Сорок седьмая хромосома
Моя ненормальная мамаша кокнула меня, когда мне не было и четырёх месяцев. Ну просто полный отпад. Я мог ожидать чего угодно от этих козлов – моих будущих родителей, но только не этого. Я до сих пор не могу прийти в себя от их хамства. Нет, это надо же?! Я ждал своего появления хренову тучу лет: очередь кошмарная, о том, чтобы прорваться без очереди – об этом можешь забыть. Кому охота париться в этом грёбаном отстойнике дольше положенного в ожидании, когда тебя призовут снова. Здесь нас – тьма тьмущая, не сосчитать. Делать нечего – одни воспоминания. Да и они похожи. Только время да места разные, а так – считай всё одно и то же: родился, пожил – и привет, опять загорай. Хотя иногда бывают интересные появления, но это редко. В общем. живёшь всего лишь миг, а потом томишься здесь вечность.
А ведь начиналось всё вроде бы совсем не плохо. Когда меня призвали в очередной раз, я был рад до потери пульса. Всё было чин-чинарём: объявили точное время и место выхода, присвоили пол – дали мужской на этот раз. Тоже здорово, а то последние два появления я была женщиной – тоже не сахар: рожать надоело. Да и прожила я тогда, особенно в предпоследний раз, всего ничего – двадцать четыре года. От родов и померла тогда. Ну да время было тревожное, неспокойное: соседнее племя пихуаков враждовало с нами. Редкий год без войны. Я тогда была шестой женой вождя, и он меня очень выделял.

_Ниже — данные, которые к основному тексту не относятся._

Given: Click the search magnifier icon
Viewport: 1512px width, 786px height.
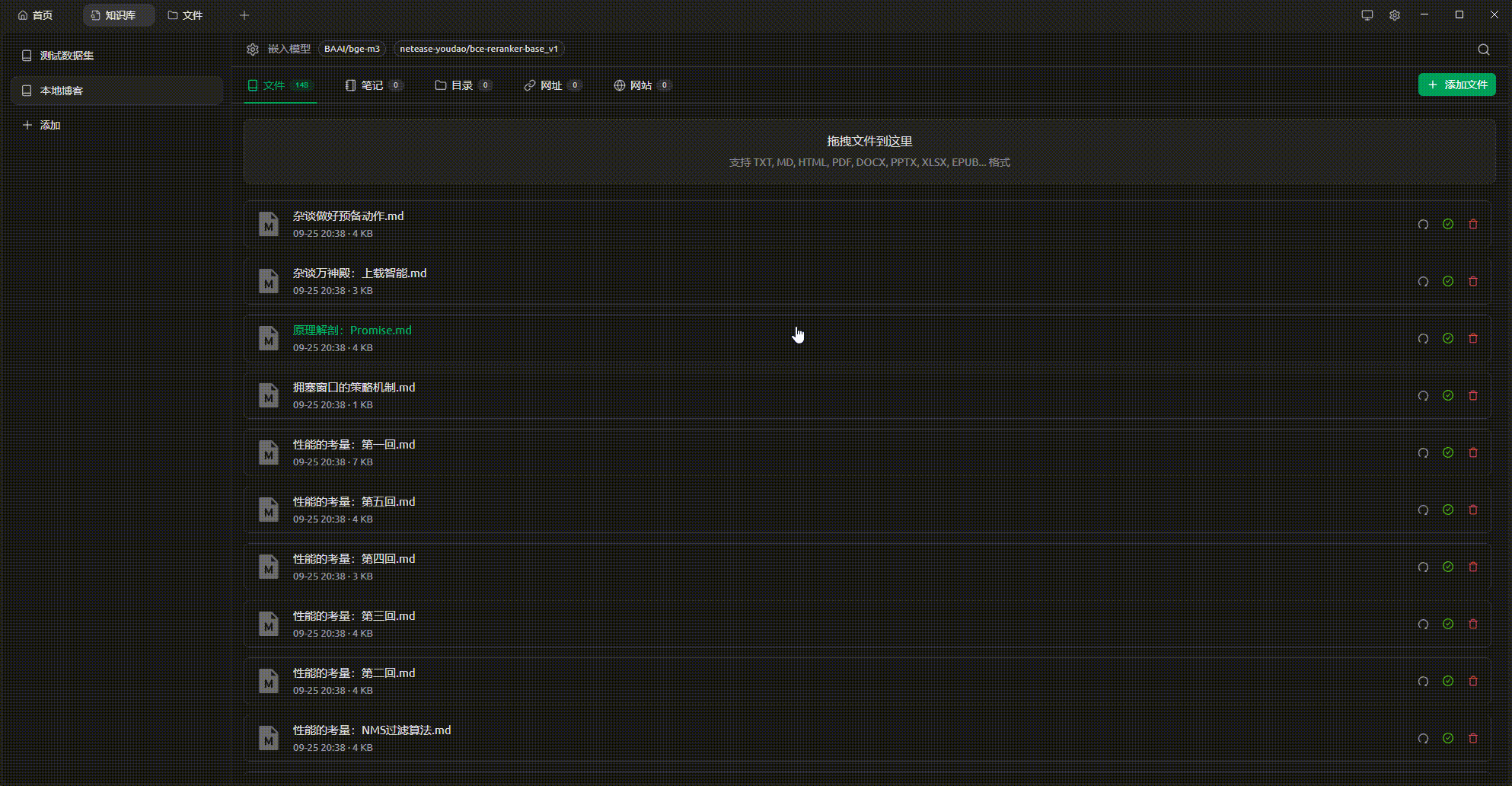Looking at the screenshot, I should (x=1483, y=50).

Ему нужны были воины, и я рожала ему почти каждый год. И всё мальчиков. А на седьмом ребёнке сломалась – ушла. Да и как не умереть, когда вещунья наша даже рук своих не помыла, когда ко мне полезла.
Так что с полом на этот раз было всё в порядке – я должен был стать мужчиной. Мужской геном закодировали правильно. Ну, думаю, всё в полном ажуре: осталась последняя процедура – снабдят кариотипом и на выход. Кариотип, оказывается, штука не менее важная, чем всё остальное. Это совокупность признаков полного набора хромосом. Что, непонятно? Это я сейчас стал всю эту ерундистику понимать. А тогда я в этом ни бельмеса не просекал тоже.
Короче, когда они закодировали этот самый кариотип, мне вместо сорока шести положенных хромосом всадили, уроды, сорок седьмую. Как они это прошляпили – ума не приложу. С тем и задышал.